American Express Global Business Travel is launching a new emissions-based carbon pricing platform designed to help clients to reduce their CO2 impact from business travel.
The initiative allows Amex GBT customers to choose a carbon calculation methodology which they can then use to apply either a flat or “dynamic” carbon fee to their employees’ air travel.
These fees will be made visible to travellers during the booking process and can also appear on their invoice, which the TMC said would help companies to inform staff about their carbon impact and corporate sustainability initiatives, as well as encouraging them to make more sustainable travel choices.

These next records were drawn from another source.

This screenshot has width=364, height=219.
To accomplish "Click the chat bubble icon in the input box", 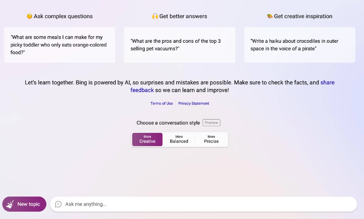I will tap(58, 204).
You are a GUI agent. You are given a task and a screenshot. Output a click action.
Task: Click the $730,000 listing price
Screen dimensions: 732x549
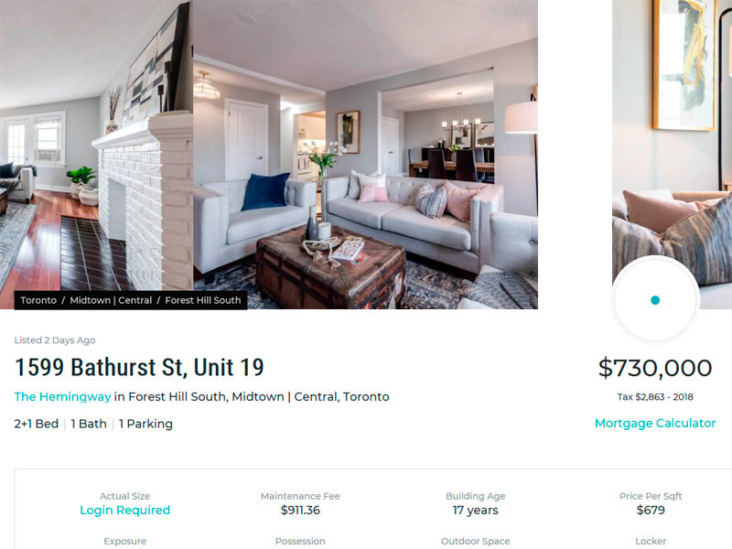(x=655, y=368)
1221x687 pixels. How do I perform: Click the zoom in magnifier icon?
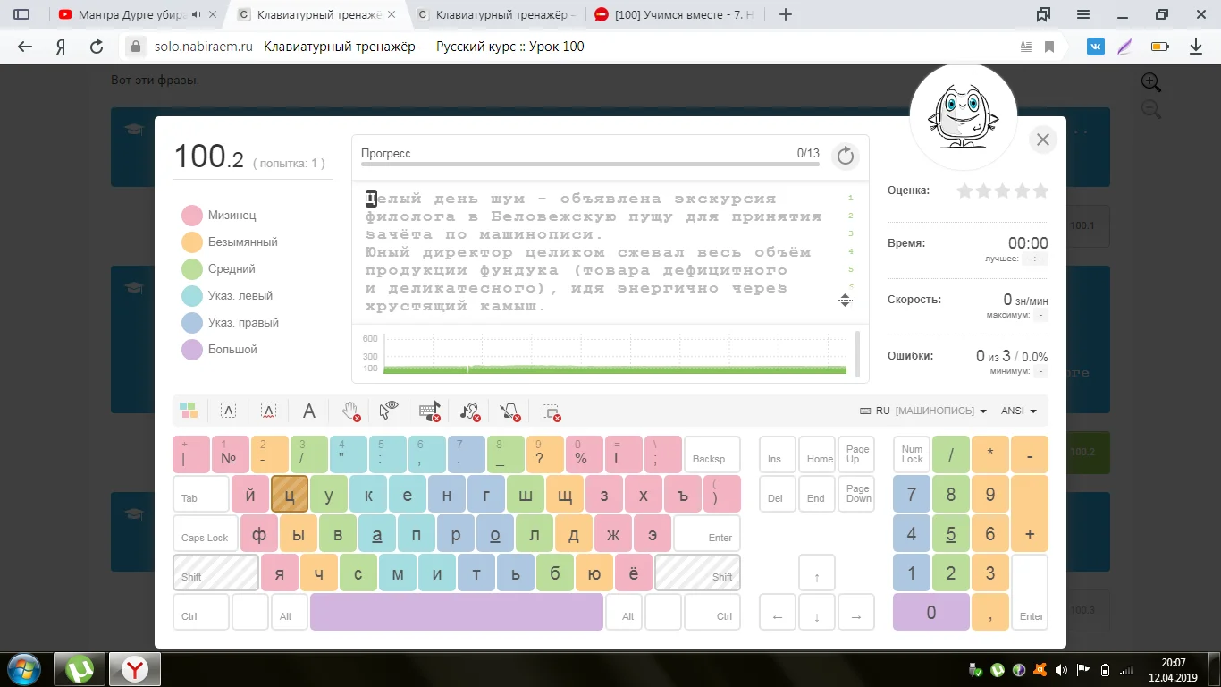[1151, 82]
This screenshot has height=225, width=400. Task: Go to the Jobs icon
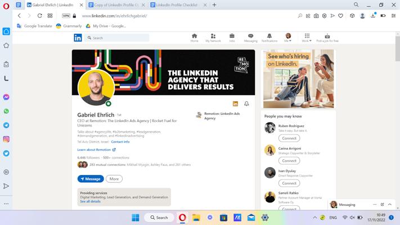pos(232,38)
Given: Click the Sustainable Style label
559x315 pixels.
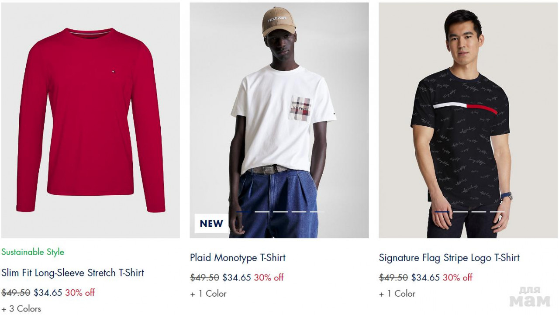Looking at the screenshot, I should click(x=33, y=252).
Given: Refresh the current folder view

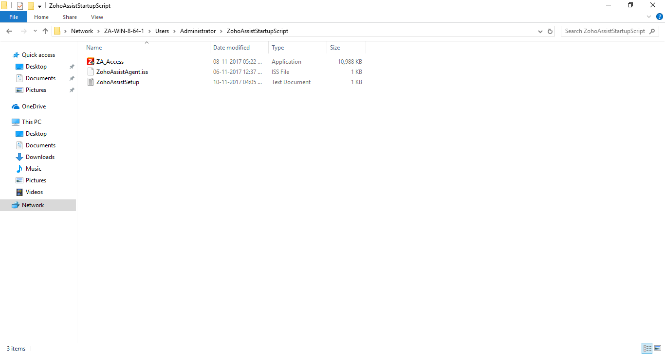Looking at the screenshot, I should [550, 31].
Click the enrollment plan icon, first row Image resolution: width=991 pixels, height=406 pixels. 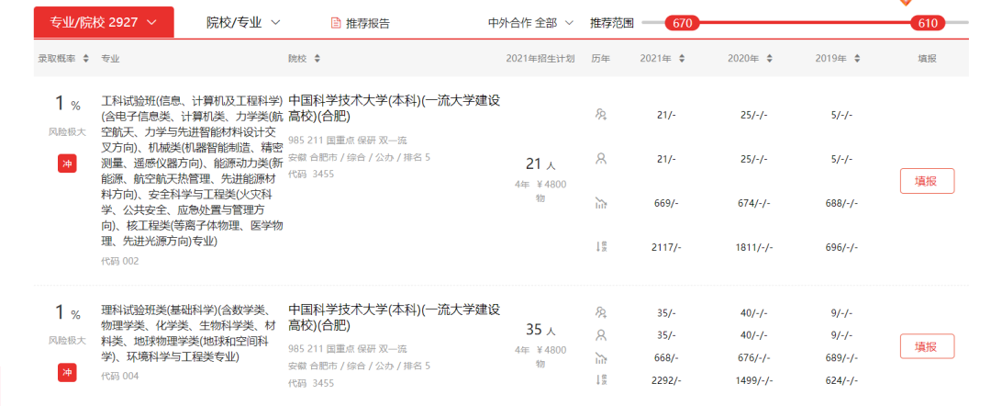pyautogui.click(x=601, y=115)
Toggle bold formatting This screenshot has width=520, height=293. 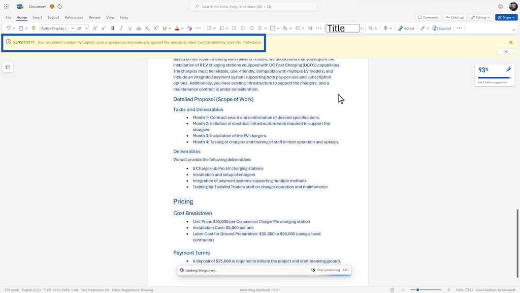coord(112,28)
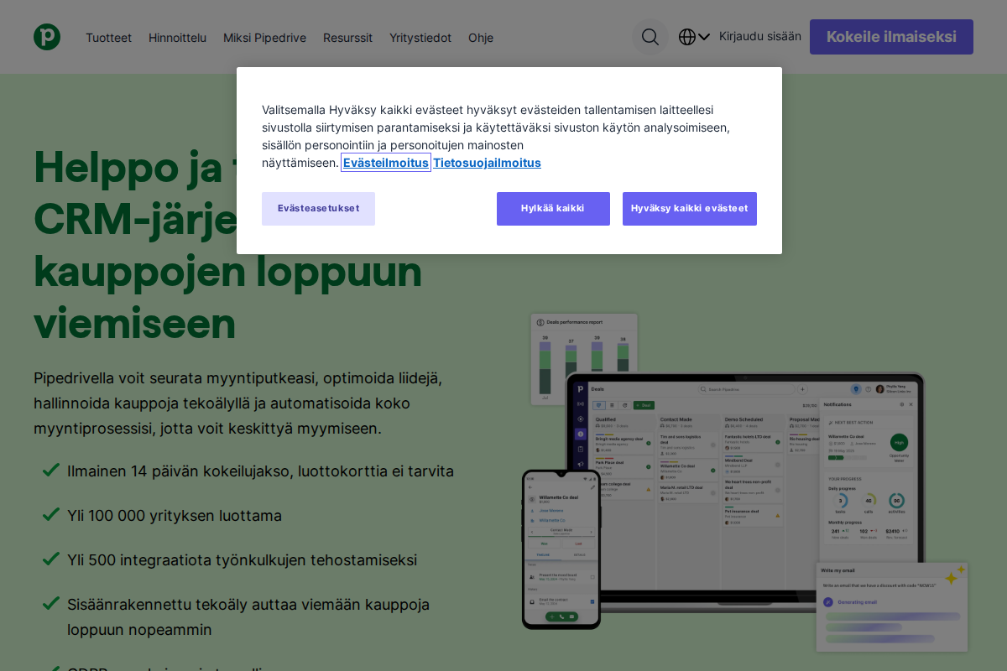Click the Hylkää kaikki button
The height and width of the screenshot is (671, 1007).
point(552,209)
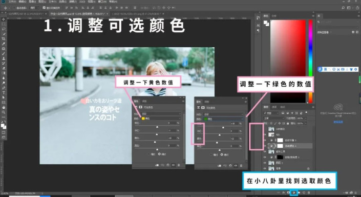Switch to the third document tab
The height and width of the screenshot is (197, 361).
pos(137,14)
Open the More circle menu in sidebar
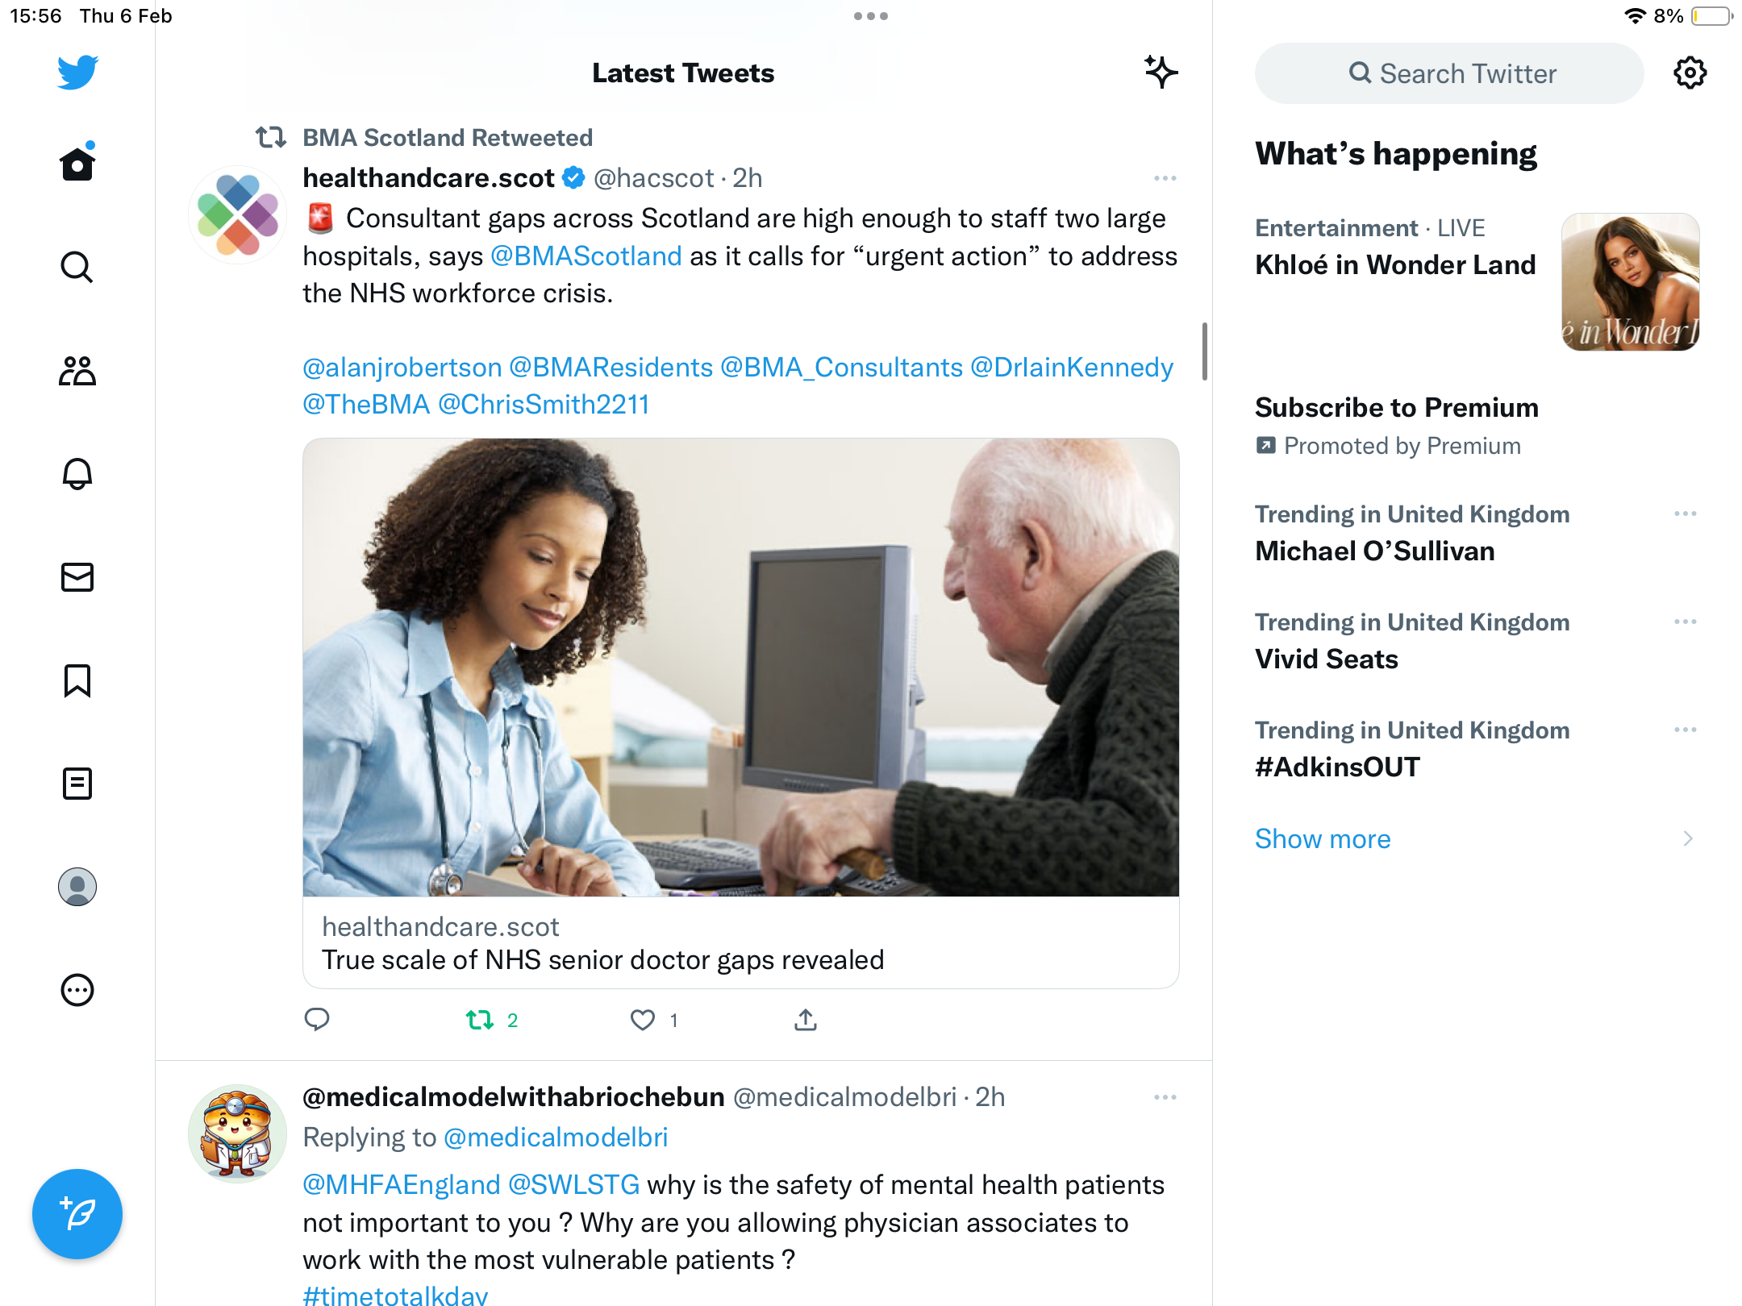The width and height of the screenshot is (1742, 1306). [77, 990]
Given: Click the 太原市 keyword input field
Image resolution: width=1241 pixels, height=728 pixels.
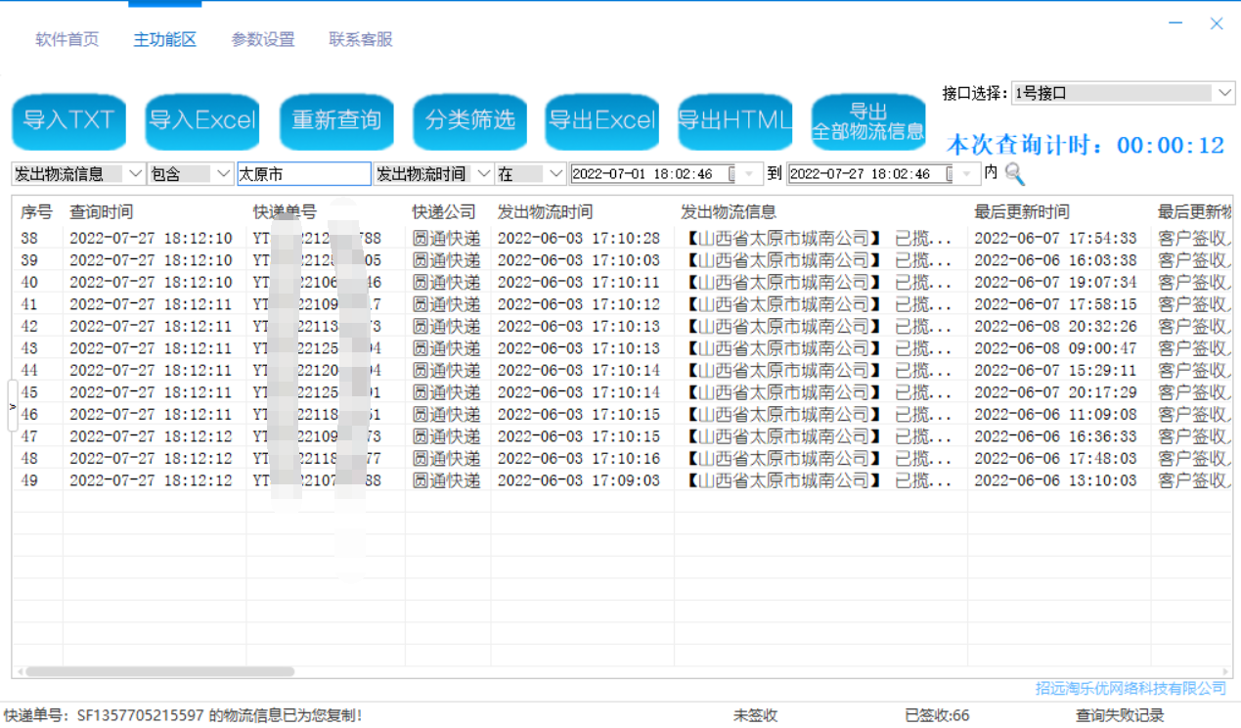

Amex GBT added that some clients already used carbon pricing to apply fees to their business travel, but this new technology would now allow them to track emissions from their flights and “funnel” investment towards sustainability projects.
The TMC said the money raised from carbon fees can be used to create a “self-sustaining” fund to pay for projects such as investing in alternative aviation fuels, electric vehicles, plus research and development.
John Sturino, Amex GBT’s SVP of product and engineering, said: “Carbon pricing is a proven mechanism that can help companies make progress towards their sustainability objectives.
“Our innovative software can now help customers place a price on carbon and direct investment toward lower-carbon solutions, empowering them to make more informed decisions and address their carbon footprint.”
The TMC said that clients had to decide on which carbon calculation methodology they wanted to use for this carbon pricing process.
Amex GBT offers a range of calculations from different organisations, including IATA’s CO2 Connect, France’s Environment and Energy Management Agency (ADEME), and the UK’s Business, Energy, and Industrial Strategy (BEIS)/ Department of Energy Security and Net Zero.
One of the TMC’s clients, French pharma company Sanofi, has already used carbon pricing to “spread the cost” of its investment in alternative aviation fuel.
Lucian Alexandru, global procurement category head at Sanofi, added: “Emissions-based carbon pricing enables us to combine economics, sustainability and technology to strengthen our business travel programme and boost funding to invest in decarbonisation initiatives such as SAF.”
Nora Lovell Marchant, VP of global sustainability at Amex GBT, said that the carbon pricing of business travel could help to “shift” companies to towards “a more sustainable future”.
“Carbon pricing is imperative, but alone insufficient,” she said. “We need to combine carbon pricing with decarbonisation. Making carbon more expensive must be combined with making clean [travel] more affordable.”